FEMA Reservist, Dr. Thew Hackett

FEMA Reservist, Dr. Thew Hackett

TIn January and February of 2023, Professor Denise Thew Hackett, the Chair of Deaf and Professional Studies, worked with FEMA to support residents of California in the midst of massive storm flooding.

 Dr. Thew Hackett works with FEMA as a FEMA reservist. She gets deployed occasionally throughout the year to assist people who are experiencing disasters. Her role at FEMA is a disability integration specialist. This means that she works to support all people with disabilities. 

Professor Thew Hackett was deployed to Southern, Central, and Northern California from the middle of January to the middle of February to help residents in the midst of the big flood event that was caused by a variety of storms that had been hitting California. Throughout her service, Dr. Thew Hackett worked alongside two sign language interpreters. 

Her role in California involved many different tasks in different areas. Initially, Dr. Thew Hackett visited different counties to assist in opening Disaster Recovery Centers (DRC). These centers allowed residents to go and register with FEMA in order to receive assistance. Before the centers were open, Dr. Thew Hackett would perform a site assessment to make sure the potential site was accessible for a Disaster Recovery Center. When conducting the site assessment, she had to ensure the site was accessible for people with disabilities and for different functional needs. Professor Thew Hackett would go to the site, take pictures and measurements, and write a report that also included some recommendations on how the particular site could improve accessibility. This type of work typically has a 1 or 2-day turnaround as FEMA wants to open DRCs at multiple locations for the survivors as quickly as possible. 

Once the Disaster Recovery Center was open, Dr. Thew Hackett would go back to the site to evaluate the path of travel to ensure accessibility, and to train DRC staff on how to use different accessible tools that individuals with disabilities could benefit from utilizing.  Some of the tools included a pocket talker, reading or magnifying glasses to help with vision, iPads to provide captioning or remote interpreting, and visual cards to assist people who have difficulties with communication.  Each Disaster Recovery Center had a table with all of these tools. Dr. Thew Hackett would also train the DRC staff on some cues indicating that the survivors might be struggling with hearing or reading. From there, the DRC staff can encourage the individual to try some of the accessibility tools to lessen some of the communication frustrations during the application process. The pocket talker is the most reported tool that is used at each center, and many hard-of-hearing individuals shared their appreciation of this tool, given that the DRC is often a noisy environment. 

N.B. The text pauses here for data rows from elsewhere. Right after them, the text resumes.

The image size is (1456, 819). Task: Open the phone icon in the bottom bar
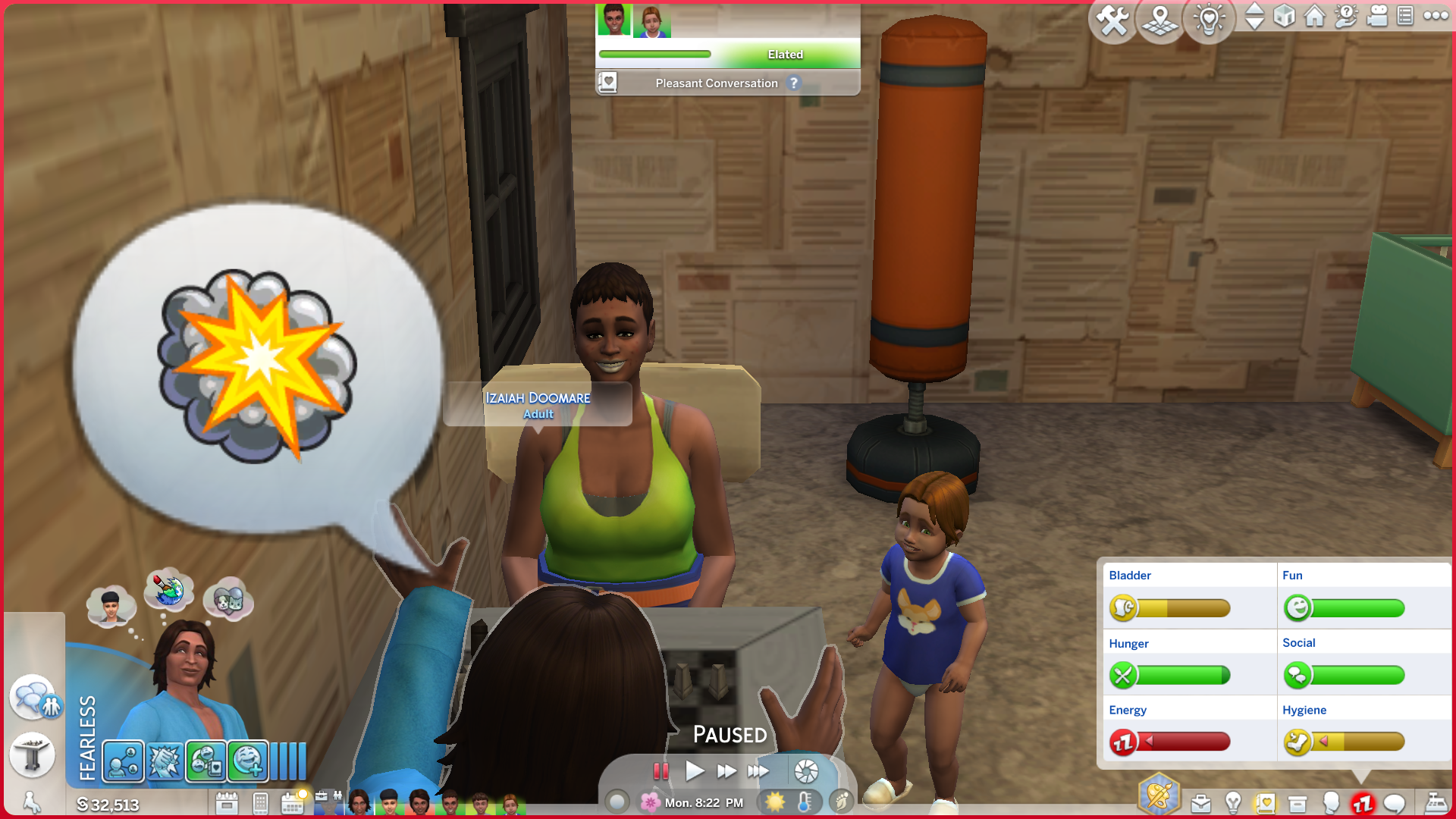260,803
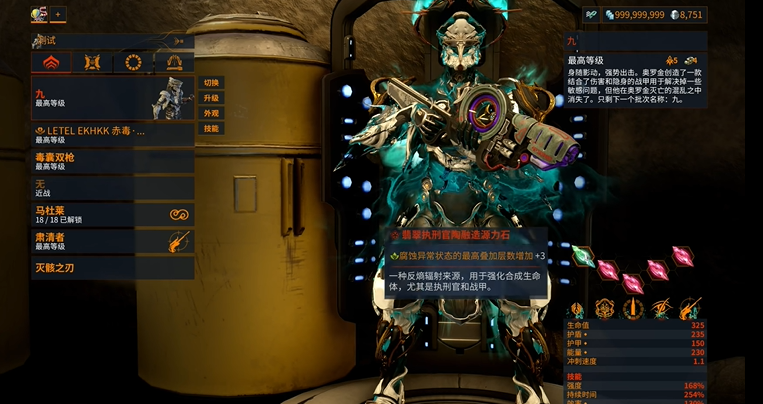This screenshot has height=404, width=763.
Task: Click the platinum balance 8,751
Action: click(686, 15)
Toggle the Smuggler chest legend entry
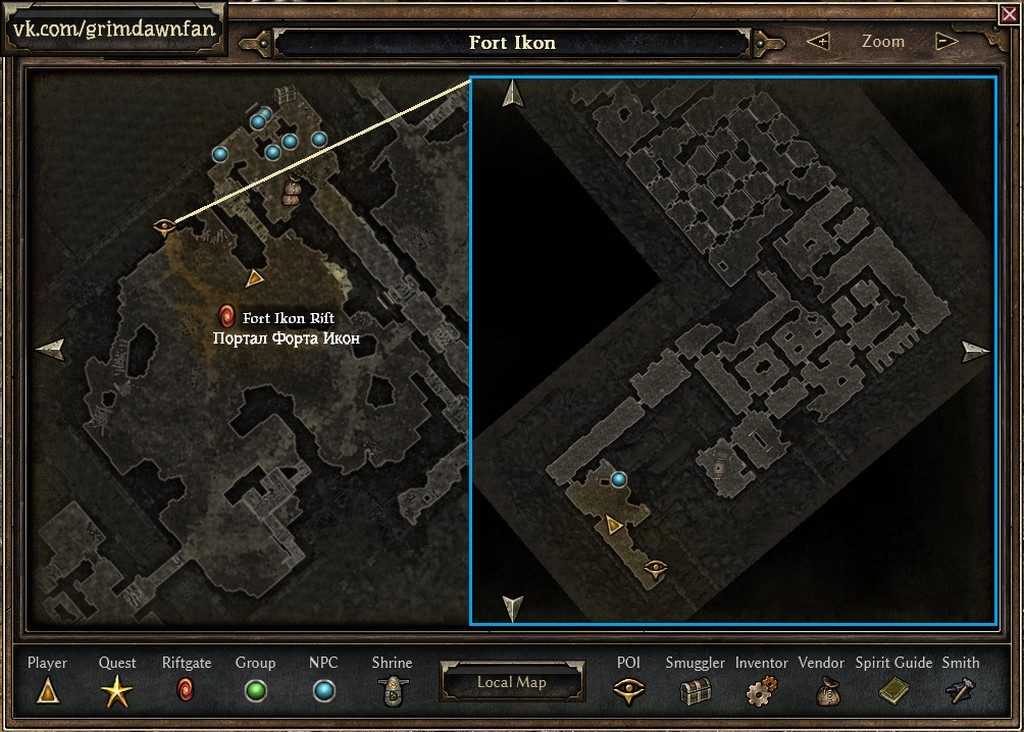 tap(695, 690)
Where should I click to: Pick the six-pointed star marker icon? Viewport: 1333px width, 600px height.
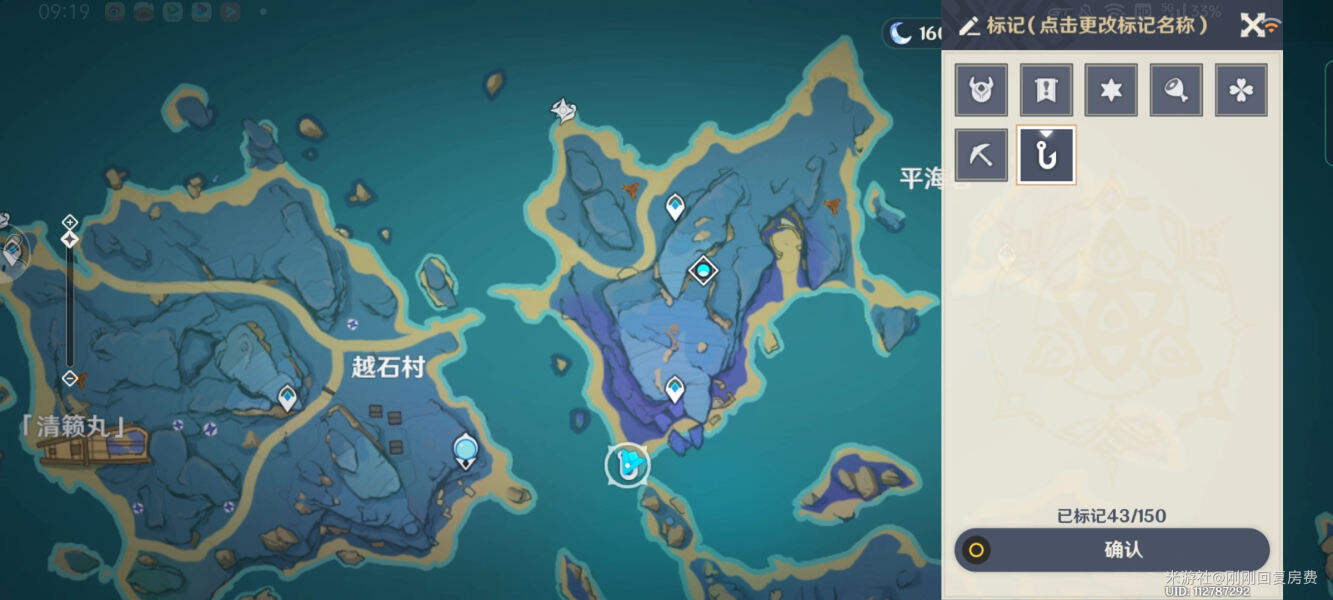click(1111, 90)
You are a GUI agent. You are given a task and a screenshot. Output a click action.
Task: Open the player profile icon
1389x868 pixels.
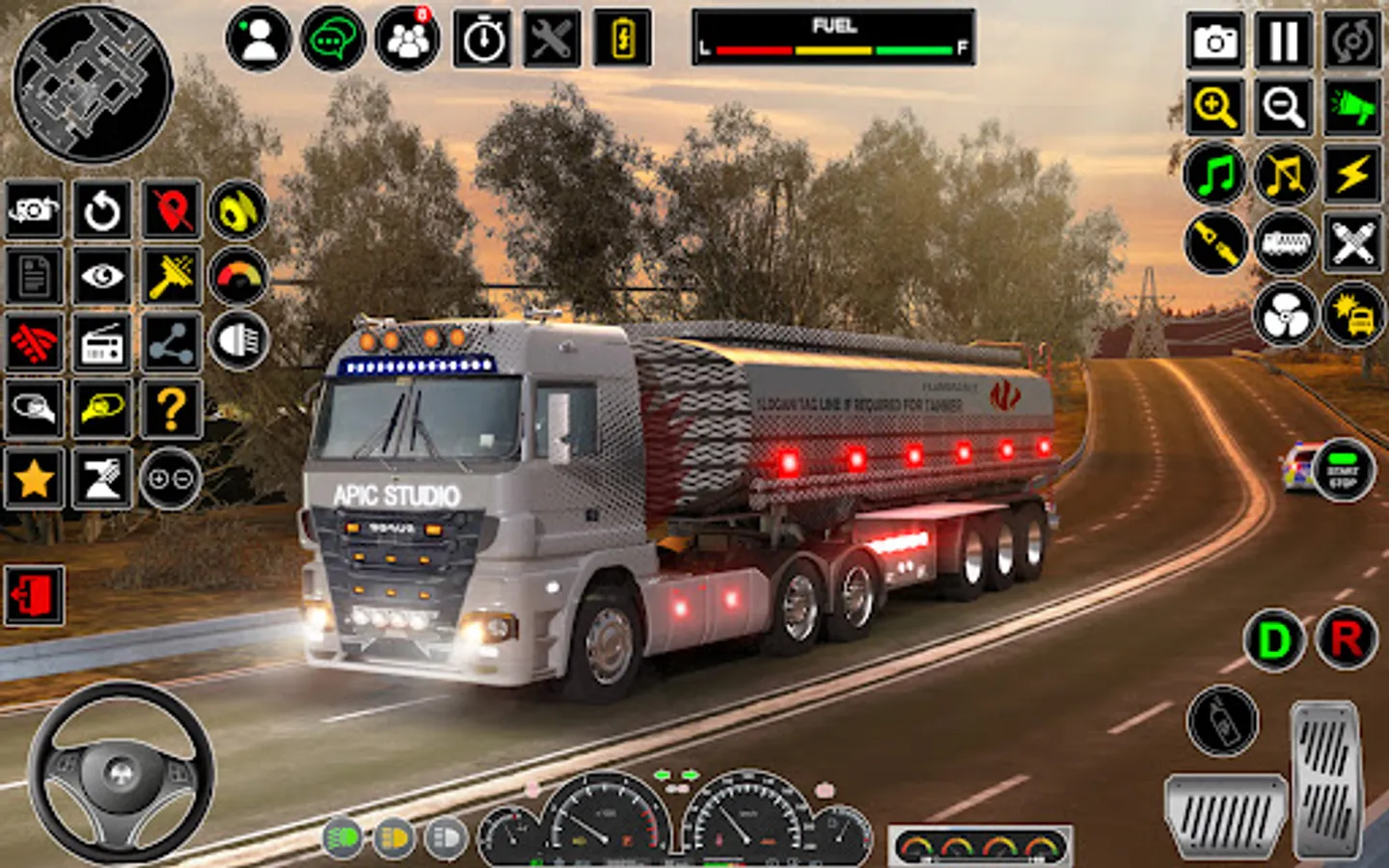tap(259, 40)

Another task Professor Thew Hackett performed was reaching out to local representatives in the community who served people with disabilities, to share information about the Disaster Recovery Center and the assistance that FEMA would provide for people that come to the DRCs. Dr. Thew Hackett explained,

“People with disabilities are often left out of these types of processes and do not receive accurate information about disaster assistance. We reach out to partners in the community that might be able to disseminate FEMA information to people with disabilities.”

Lastly, Dr. Thew Hackett participated with the disaster survivor assistance (DSA) crews. This is a FEMA crew that goes into communities within days after a disaster. They walk through affected areas as a small group. DSA crews primarily focus on addressing the needs of underrepresented populations that may be hard to reach by traditional channels. Sometimes these individuals have not been able to get out of their home due to washed-out roads or bridges, or their vehicle has been damaged from the disaster. For some individuals with disabilities, this might mean that their ramp that connects the individual to the outside of the house has been damaged or washed out. Hackett would go door-to-door with the DSA crew, letting people know about the resources available at the DRCs. Also, she also teaches the DSA crew some cues that might indicate that someone in the house might have disability or access and function needs, and how to build rapport with the families to collect the information for services. Building rapport is essential to earn trust, especially when we show up to homes wearing our FEMA uniform. 

Dr. Thew Hackett shared,

“Working for FEMA allows me to ensure that individuals with disabilities or access and function needs are not left behind during the critical period of recovery after a disaster”

The sooner the recovery begins with support, the sooner we can begin the healing process through rebuilding. This is a critical aspect for overall psychological and social well-being.